In the end, the painting was destroyed, ideological differences hardened and the two families lived with a legacy of animosity. But now the daughters of the two men have teamed up to leave the past behind and preserve not only their fathers' legacies, but the art they both loved. Guadalupe Rivera Marin, 90, and Ann Rockefeller, 80, aim to raise $3 million each to build individual galleries in their fathers' names at the Mexican Museum, set to break ground at a new and bigger site this year in San Francisco.

In the dining room of her Mexico City home, Rivera Marin recounts meeting Ann Rockefeller in the 1980s. She says the two took an immediate liking to each other. They had much in common — after all, they were both daughters of famous fathers. During that meeting, Ann Rockefeller told Rivera Marin that as a young girl she didn't want the family name — she wanted to make it on her own.

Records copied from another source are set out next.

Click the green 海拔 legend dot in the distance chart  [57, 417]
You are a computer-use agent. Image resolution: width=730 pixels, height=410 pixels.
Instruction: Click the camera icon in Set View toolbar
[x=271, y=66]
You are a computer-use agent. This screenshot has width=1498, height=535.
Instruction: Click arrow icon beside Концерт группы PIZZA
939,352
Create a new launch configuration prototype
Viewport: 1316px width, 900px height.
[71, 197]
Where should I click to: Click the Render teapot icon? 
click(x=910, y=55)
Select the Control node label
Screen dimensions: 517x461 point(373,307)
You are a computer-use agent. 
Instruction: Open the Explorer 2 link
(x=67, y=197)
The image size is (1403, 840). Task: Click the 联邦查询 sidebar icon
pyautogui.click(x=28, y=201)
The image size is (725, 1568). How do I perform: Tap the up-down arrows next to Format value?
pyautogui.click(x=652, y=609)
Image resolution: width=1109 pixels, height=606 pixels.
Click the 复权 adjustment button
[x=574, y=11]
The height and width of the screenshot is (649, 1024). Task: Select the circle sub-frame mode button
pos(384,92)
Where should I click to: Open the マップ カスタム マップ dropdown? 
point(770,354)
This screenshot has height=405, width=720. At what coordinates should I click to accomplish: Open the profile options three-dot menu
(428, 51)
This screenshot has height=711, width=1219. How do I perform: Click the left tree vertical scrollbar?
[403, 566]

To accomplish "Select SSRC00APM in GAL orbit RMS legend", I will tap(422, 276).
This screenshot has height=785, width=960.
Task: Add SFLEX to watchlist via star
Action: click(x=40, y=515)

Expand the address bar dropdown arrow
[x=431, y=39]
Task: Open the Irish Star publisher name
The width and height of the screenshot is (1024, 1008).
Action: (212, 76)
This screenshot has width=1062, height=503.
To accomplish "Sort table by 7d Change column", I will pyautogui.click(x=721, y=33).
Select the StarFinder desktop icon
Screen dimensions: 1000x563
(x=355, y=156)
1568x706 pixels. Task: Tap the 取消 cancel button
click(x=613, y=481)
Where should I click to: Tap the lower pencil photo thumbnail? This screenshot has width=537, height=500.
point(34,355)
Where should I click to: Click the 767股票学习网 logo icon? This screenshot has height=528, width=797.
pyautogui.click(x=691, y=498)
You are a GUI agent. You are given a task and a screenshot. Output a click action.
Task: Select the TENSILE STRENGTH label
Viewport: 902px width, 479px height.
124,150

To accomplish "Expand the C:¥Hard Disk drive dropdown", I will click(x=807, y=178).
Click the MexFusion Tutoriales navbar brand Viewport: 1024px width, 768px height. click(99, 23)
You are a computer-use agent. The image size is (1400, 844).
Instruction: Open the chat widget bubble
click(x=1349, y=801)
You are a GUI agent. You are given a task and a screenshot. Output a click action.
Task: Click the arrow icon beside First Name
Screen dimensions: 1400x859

"In that sense," Rivera Marin says, "I was exactly, more or less, the same, you know? I never [wanted] to be the daughter of Diego Rivera, and I always [wanted] to be myself and to have my own life."

Rockefeller says she never harbored ill feelings toward Rivera Marin. "Between us there were no wounds."

Andrew Kluger, chairman of the museum's board, calls the collaboration a "peace-making motion." "They just decided, 'Let's put it aside,'" he says. "'That's the old men; this is us.'"

According to Ann Rockefeller, the breakdown between the men was political: The mural was just too radical for her father, and especially for her grandfather, John D. Rockefeller. She says, "They saw it as a terrible, unjust and outrageous attack on what they understood to be their own morals and ways."

Not only did it depict Lenin, but there was also a scene of a wealthy man drinking and cavorting with women. (John D. Rockefeller supported Prohibition.)

For Rivera, the fight over the mural and its destruction was devastating. According to Rivera Marin, her father was never the same. "[It] was [a] terrible moment," she says. "There are photos in which you can see he is destroyed — completely destroyed."

Rivera did get a chance to repaint the mural in Mexico City's Palacio de Bellas Artes — this time with funding from the Mexican government and no censorship. Years later, he and Nelson Rockefeller even became friends again.

And before Rivera died in 1957, Rivera Marin also got a chance to repair her relationship with her father, which was strained for many years over political differences. Rivera told her he was proud of her accomplishments. "That was a great satisfaction for me," Rivera Marin says.

Now she works to preserve her father's work and legacy, and so does Ann Rockefeller, who donated her father's vast collection of Mexican art to the Mexican Museum. Her contribution now makes up the bulk of the museum's collection.